By IANS,
Kolkata : Members of the high-level Election Commission team touring poll-bound West Bengal Saturday made a door-to-door survey to verify the list of people forced to stay away from home due to political violence, said senior state official.
Three members of the team divided in two groups, visited trouble-torn areas of Howrah and East Midnapore districts.
Bihar’s chief electoral officer Sudhir Rakesh visited Howrah and held a meeting with the district magistrate and superintendent of police and later met representatives of the political parties. The political leaders submitted depositions about the trouble-torn areas of the district and accused each other for carrying out atrocities and violence in the areas.
Kumar along with the district magistrate and superintendent of police visited Amta and Udaynagar and spoke with the locals and even went into houses of some of the political activists, who claim to have left the area due to political violence, said a senior government official.
The other team comprising Orissa’s Deputy Inspector General (Special Auxiliary Police) P.S. Ranpise and Andhra Pradesh’s Inspector General (Criminal Investigation Department) Jitendra Prasad toured several areas of Nandigram in East Midnapore district.
Nandigram is witnessing widespread violence since January 2007 when the region erupted in protest over proposed land acquisition for a special economic zone (SEZ).
Since then, a turf battle between the Communist Party of India-Marxist (CPI-M), which leads the state’s ruling Left Front, and the anti-acquisition of farmland supporters backed by the main opposition Trinamool Congress has led to repeated violence in the region.

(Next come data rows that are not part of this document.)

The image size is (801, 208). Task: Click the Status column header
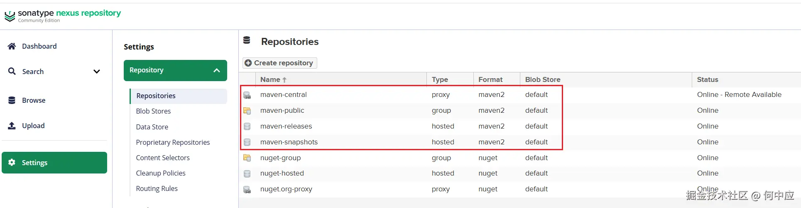click(707, 79)
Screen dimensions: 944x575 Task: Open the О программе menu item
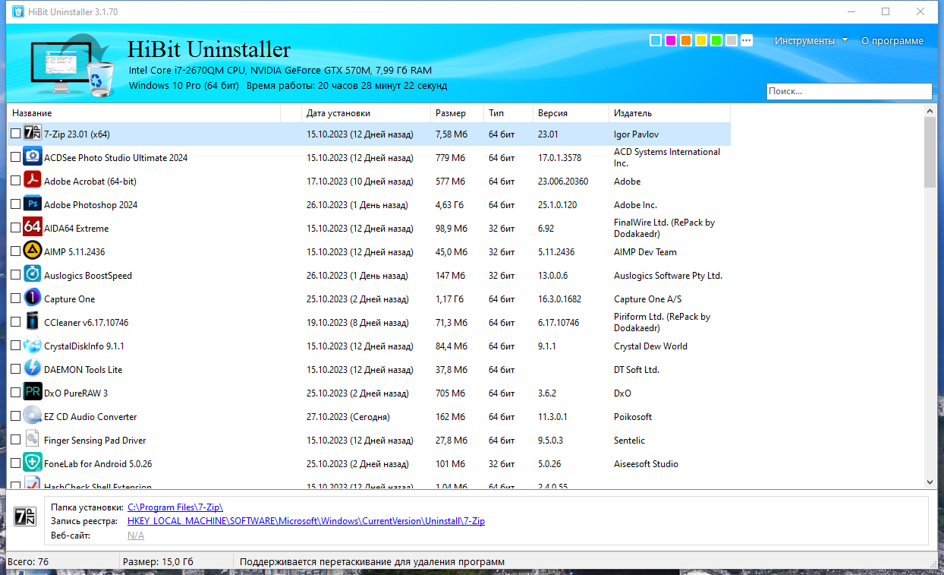(892, 40)
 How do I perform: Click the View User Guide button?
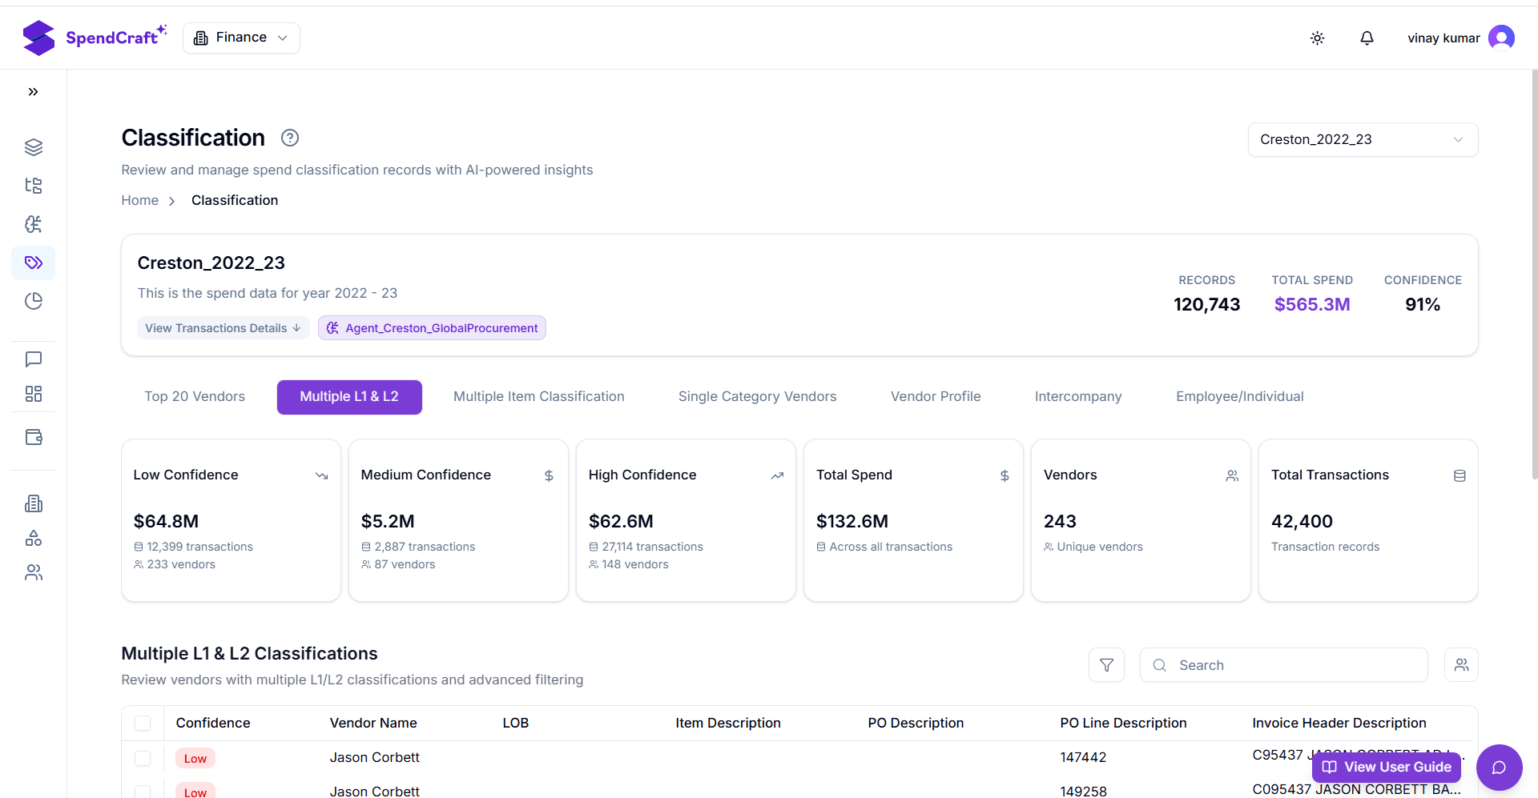coord(1387,767)
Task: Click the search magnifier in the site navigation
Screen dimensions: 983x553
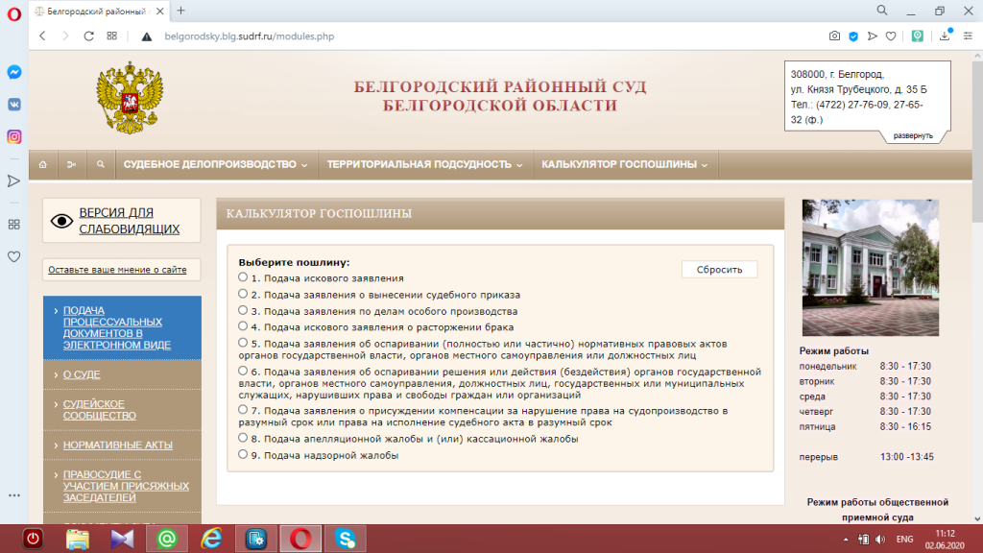Action: [100, 165]
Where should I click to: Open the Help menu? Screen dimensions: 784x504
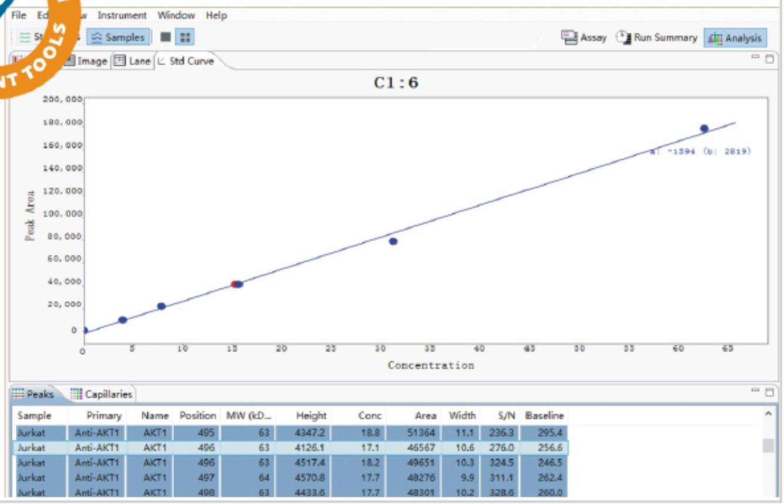click(x=216, y=15)
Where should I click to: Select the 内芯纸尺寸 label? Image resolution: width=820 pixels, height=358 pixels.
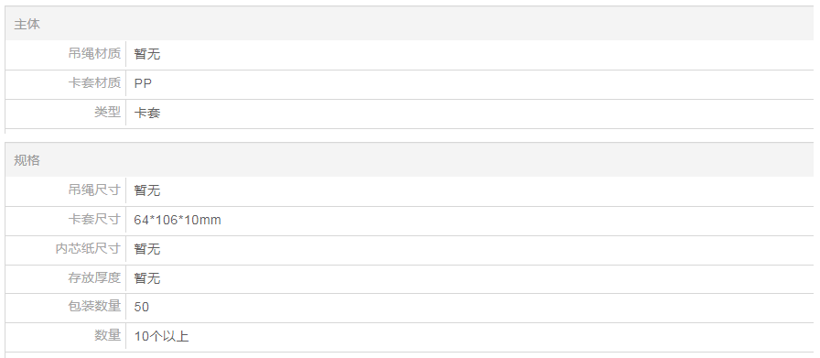(88, 248)
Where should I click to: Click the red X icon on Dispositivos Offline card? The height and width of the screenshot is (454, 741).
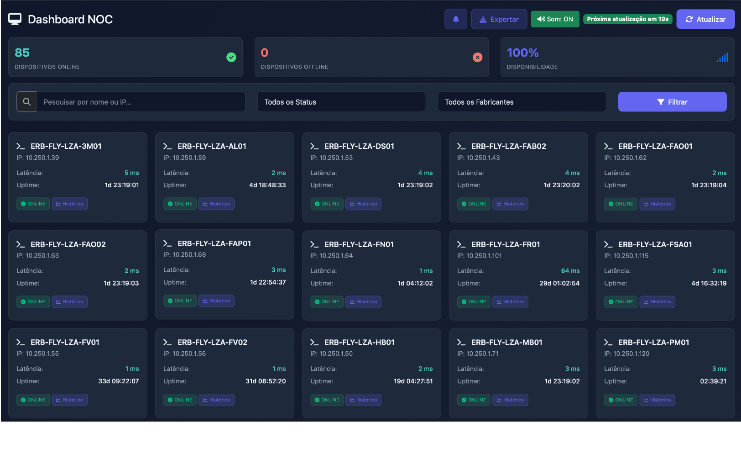[477, 58]
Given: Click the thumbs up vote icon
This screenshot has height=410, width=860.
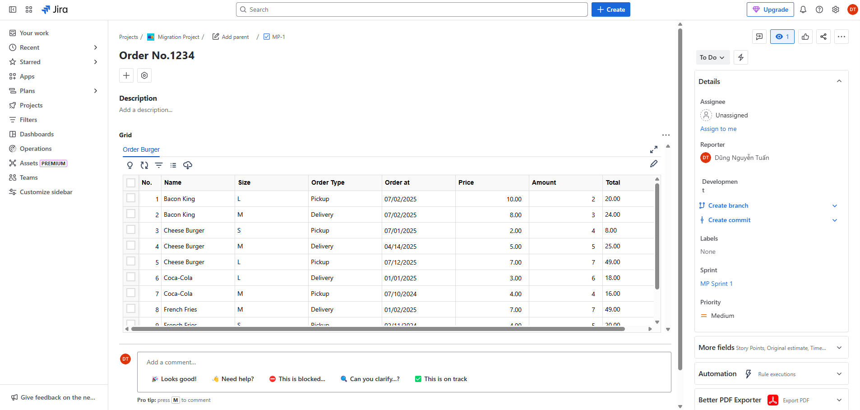Looking at the screenshot, I should pyautogui.click(x=805, y=37).
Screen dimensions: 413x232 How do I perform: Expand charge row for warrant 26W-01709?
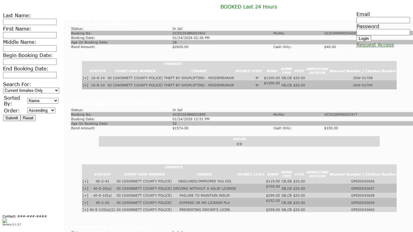tap(85, 85)
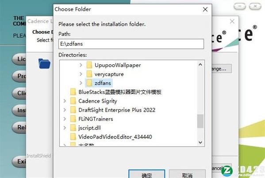Cancel with the 取消 button

coord(187,174)
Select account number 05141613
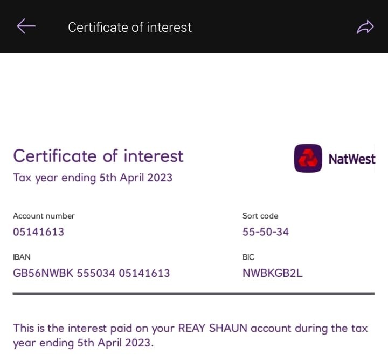Viewport: 388px width, 361px height. (x=38, y=232)
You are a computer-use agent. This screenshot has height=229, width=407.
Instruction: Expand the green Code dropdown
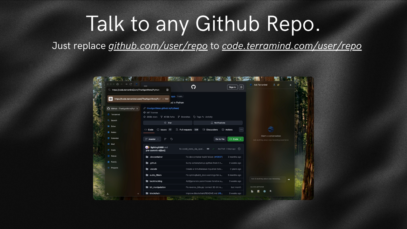(235, 139)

The observers reached district headquarter Tamluk Friday night and held meeting with officials and went to Haldia.
They met administrative officials and police officers at Haldia Saturday morning.
The CPI-M and Trinamool supporters were at loggerheads while meeting with the observers.
CPI-M delegation lead by former Member of Parliament from Haldia Lakhan Seth were surrounded by the Trinamool supporters and supporters of both parties indulged in a clash in front of the observers. Police however, managed to separate the warring groups.
Representatives of both parties handed over the lists mentioning the names of their party supporters who were forced to flee homes because of atrocities carried out by their opponents.
Later, the observers went to troubled areas in Nandigram-I and II blocks and made a door-to-door survey to verify whether the allegations leveled by the political parties were correct or not.